Muster von Eigentumsübertragungen im russischen Luftfahrtsektor

Der Vollzug der Übernahme von Aeromar fügt sich in eine Reihe ähnlicher Transaktionen im Bereich der Dienstleistungen für den Flugverkehr ein. Bereit im August 2025 hatte Aeroflot die vollständige Kontrolle über den Cateringdienstleister AeroMIL übernommen, der am Flughafen von Krasnojarsk ansässig ist und dort die Flugzeugbelieferung organisiert.

Sergej Alexandrowski, Vorstandsvorsitzender von Aeroflot, bestätigte am Rande des Ostwirtschaftsforums, dass auch die Anteile an AeroMIL zuvor von der Lufthansa Group gehalten worden waren. Dieser Übergang erfolgte zu einem Kaufpreis von rund 56,4 Millionen Rubel, was zum Zeitpunkt der Transaktion etwa 560.000 Euro entsprach. Die konsequente Konsolidierung der Cateringbetriebe unter dem Dach der Aeroflot zeigt das Bestreben des russischen Staates, essenzielle luftfahrtnahe Dienstleistungen vollständig in nationale Eignerstrukturen zu überführen.

Auswirkungen auf die Logistik und das Marktumfeld

Mit dem Verkauf der Anteile an Aeromar endet die direkte Präsenz der Lufthansa Group im Segment der russischen Bordverpflegung. Für Aeroflot bedeutet der Schritt eine Neuordnung der internen Zulieferketten. Durch die Bündelung der Anteile kann der russische Luftfahrtkonzern die Verpflegung an den zentralen Drehkreuzen, insbesondere am Flughafen Moskau-Scheremetjewo, in eigener Regie steuern.

Gleichzeitig verdeutlicht die Transaktion die fortschreitende Entflechtung europäischer und russischer Luftfahrtunternehmen.
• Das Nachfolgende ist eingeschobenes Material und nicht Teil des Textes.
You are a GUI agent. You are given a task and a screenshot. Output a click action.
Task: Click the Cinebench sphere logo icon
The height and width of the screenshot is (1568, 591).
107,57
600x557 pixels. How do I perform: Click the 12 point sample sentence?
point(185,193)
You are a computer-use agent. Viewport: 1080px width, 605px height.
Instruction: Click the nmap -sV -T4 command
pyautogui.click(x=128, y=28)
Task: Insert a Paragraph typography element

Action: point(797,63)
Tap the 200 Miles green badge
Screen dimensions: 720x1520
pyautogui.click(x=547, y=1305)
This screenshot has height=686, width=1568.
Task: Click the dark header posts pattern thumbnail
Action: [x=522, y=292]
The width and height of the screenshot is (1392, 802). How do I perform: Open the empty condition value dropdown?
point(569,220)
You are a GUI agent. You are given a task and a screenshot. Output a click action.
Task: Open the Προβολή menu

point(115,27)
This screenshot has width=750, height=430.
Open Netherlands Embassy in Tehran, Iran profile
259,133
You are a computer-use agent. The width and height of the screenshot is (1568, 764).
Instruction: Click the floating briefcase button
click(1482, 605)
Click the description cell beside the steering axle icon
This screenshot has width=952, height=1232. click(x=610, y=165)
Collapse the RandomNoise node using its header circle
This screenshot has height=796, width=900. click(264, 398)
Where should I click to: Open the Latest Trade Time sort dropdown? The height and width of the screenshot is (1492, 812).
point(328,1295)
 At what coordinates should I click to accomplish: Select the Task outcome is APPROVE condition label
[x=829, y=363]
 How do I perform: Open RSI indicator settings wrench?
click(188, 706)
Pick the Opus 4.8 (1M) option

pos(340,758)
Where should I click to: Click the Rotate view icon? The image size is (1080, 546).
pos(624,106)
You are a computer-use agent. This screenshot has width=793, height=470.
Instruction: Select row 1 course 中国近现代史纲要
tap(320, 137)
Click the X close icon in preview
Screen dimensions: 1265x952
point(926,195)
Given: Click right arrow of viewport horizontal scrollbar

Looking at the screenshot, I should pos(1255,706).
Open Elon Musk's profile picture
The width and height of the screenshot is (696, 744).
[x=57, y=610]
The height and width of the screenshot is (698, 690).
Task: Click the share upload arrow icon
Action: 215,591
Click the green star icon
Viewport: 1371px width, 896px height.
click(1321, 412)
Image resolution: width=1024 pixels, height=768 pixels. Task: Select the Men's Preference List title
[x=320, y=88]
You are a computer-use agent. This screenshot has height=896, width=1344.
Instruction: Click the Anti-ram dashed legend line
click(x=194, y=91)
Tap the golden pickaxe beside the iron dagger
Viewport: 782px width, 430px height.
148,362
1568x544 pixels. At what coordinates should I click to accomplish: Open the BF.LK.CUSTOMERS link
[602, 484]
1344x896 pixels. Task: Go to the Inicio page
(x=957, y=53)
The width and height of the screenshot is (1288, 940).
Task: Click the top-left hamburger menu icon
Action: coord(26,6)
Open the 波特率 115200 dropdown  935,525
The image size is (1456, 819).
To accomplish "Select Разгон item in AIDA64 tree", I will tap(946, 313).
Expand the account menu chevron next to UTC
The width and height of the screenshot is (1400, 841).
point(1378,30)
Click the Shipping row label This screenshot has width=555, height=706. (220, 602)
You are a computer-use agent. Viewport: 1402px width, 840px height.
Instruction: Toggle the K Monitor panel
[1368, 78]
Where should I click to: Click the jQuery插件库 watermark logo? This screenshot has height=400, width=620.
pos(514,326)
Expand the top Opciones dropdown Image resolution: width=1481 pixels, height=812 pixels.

Seit der Schließung des europäischen Luftraums für russische Fluggesellschaften und den Einschränkungen für westliche Airlines auf Routen über russisches Hoheitsgebiet haben sich die operativen Berührungspunkte stark reduziert. Der Übergang der Cateringanteile markiert einen weiteren Baustein im vollzogenen Rückzug westlicher Konzerne aus den luftfahrtnahen Infrastrukturen der Russischen Föderation.